* START Dataset *
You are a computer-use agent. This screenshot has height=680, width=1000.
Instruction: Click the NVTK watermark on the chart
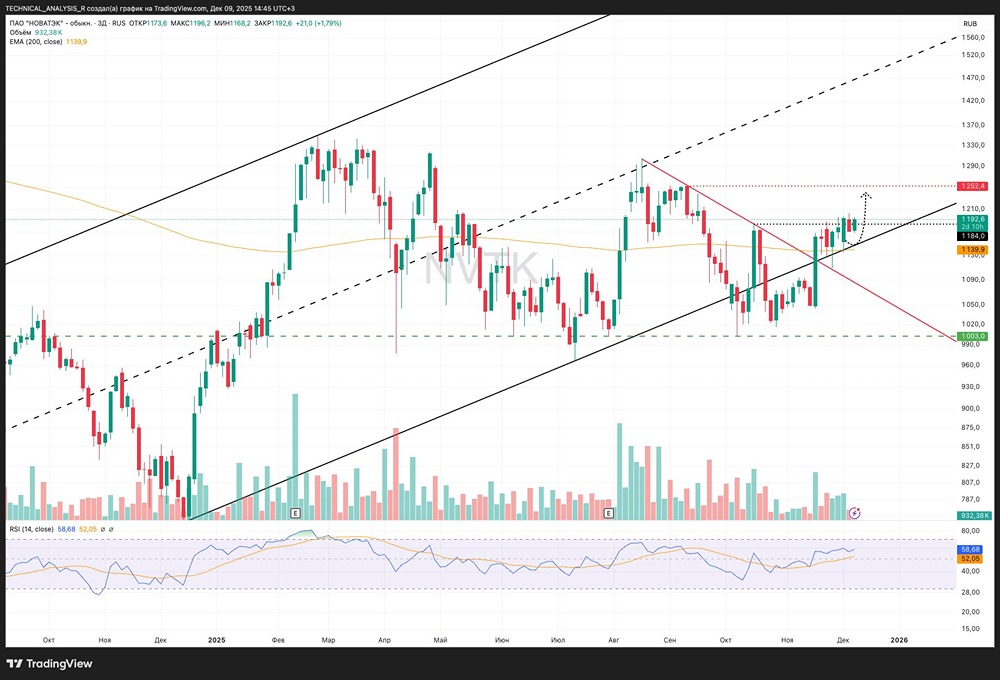coord(482,270)
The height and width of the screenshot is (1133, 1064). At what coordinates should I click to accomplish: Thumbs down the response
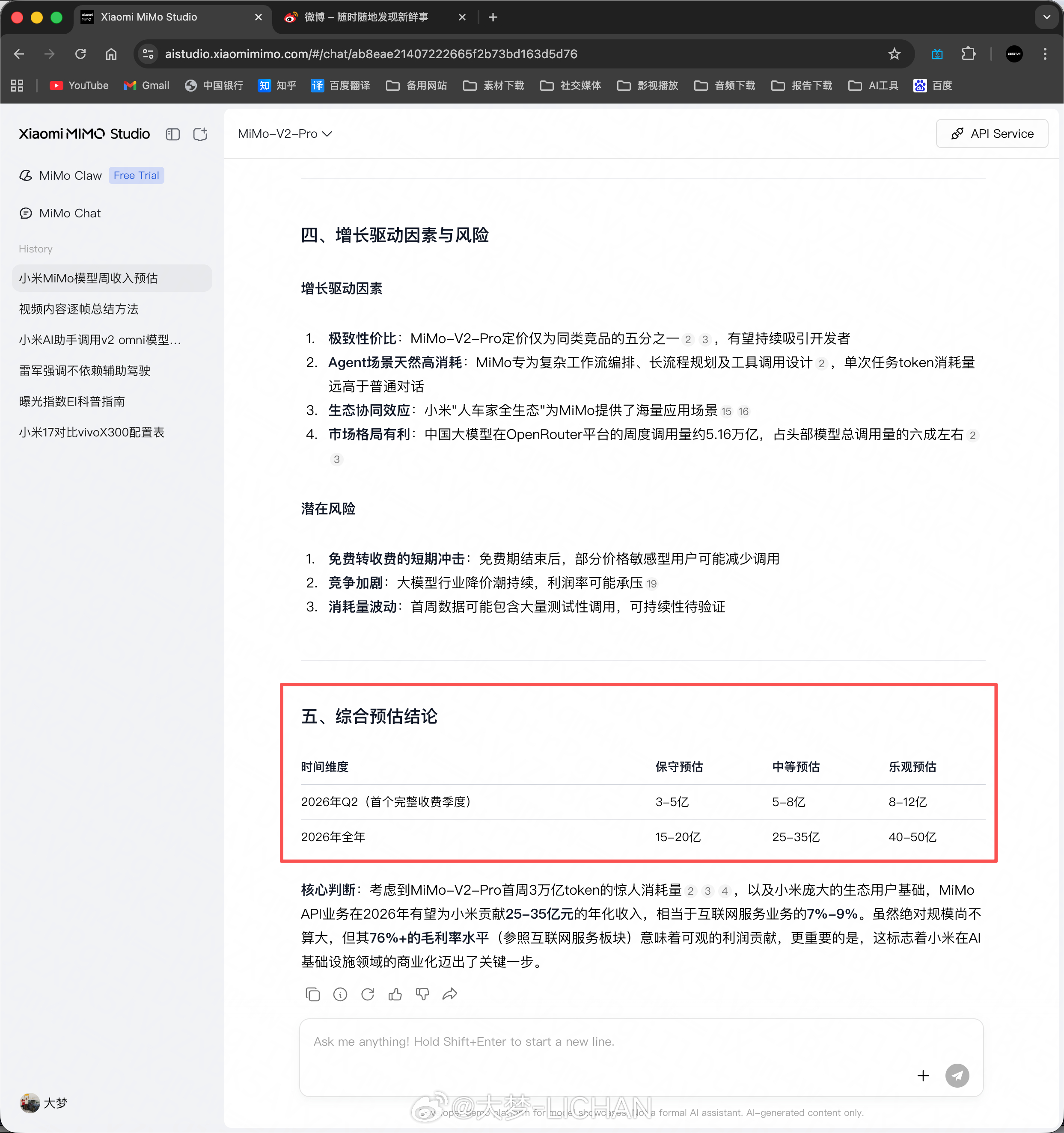click(x=422, y=994)

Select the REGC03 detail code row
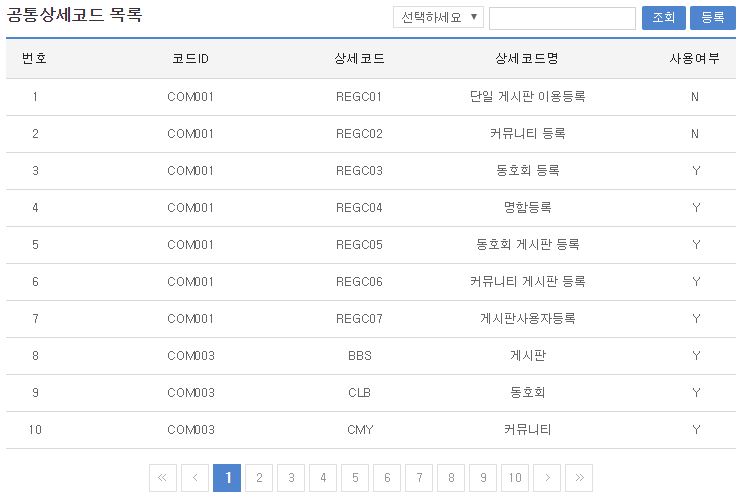coord(359,171)
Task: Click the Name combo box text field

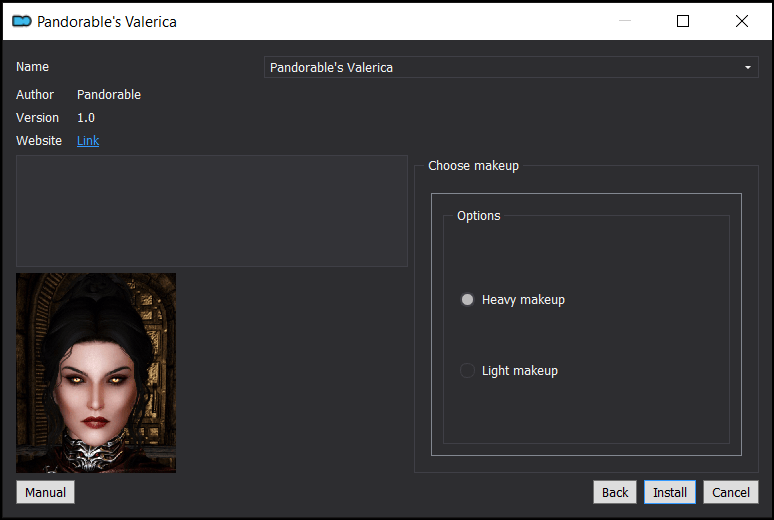Action: [511, 67]
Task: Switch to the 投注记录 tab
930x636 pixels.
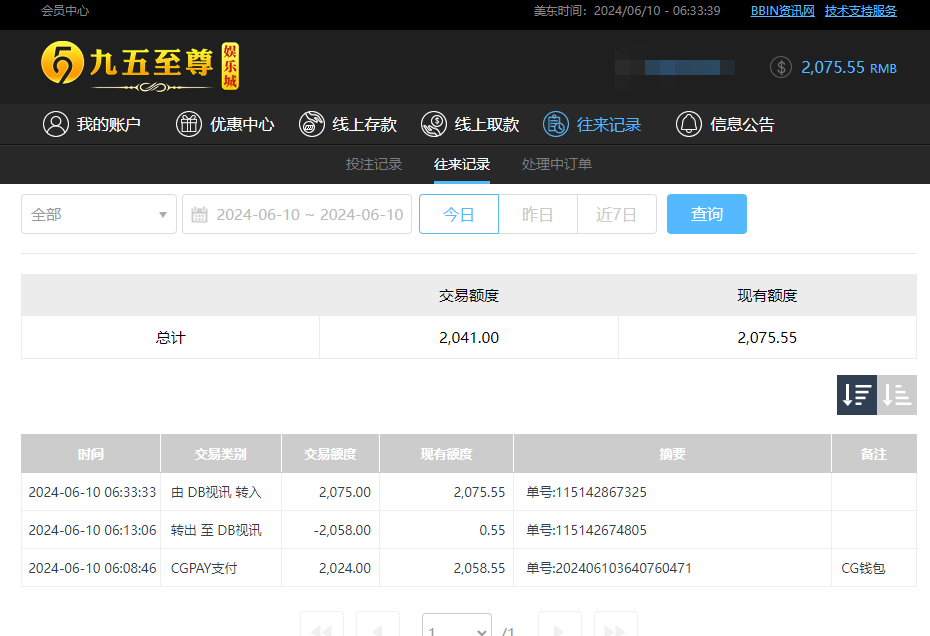Action: coord(374,164)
* END Dataset *
Write out every line of the records as a JSON list of strings, one string per line, skipping blank lines. Omit the pictures.

**Exercise output**.
[
  "You are a computer-use agent. This screenshot has height=680, width=1000.",
  "Instruction: Click the NVTK watermark on the chart",
  "coord(482,270)",
  "The height and width of the screenshot is (1133, 1064). At what coordinates should I click to accomplish: Thumbs down the response",
  "click(x=422, y=994)",
  "Select the REGC03 detail code row",
  "coord(359,171)",
  "Task: Click the Name combo box text field",
  "Action: [511, 67]",
  "Task: Switch to the 投注记录 tab",
  "930x636 pixels.",
  "Action: coord(374,164)"
]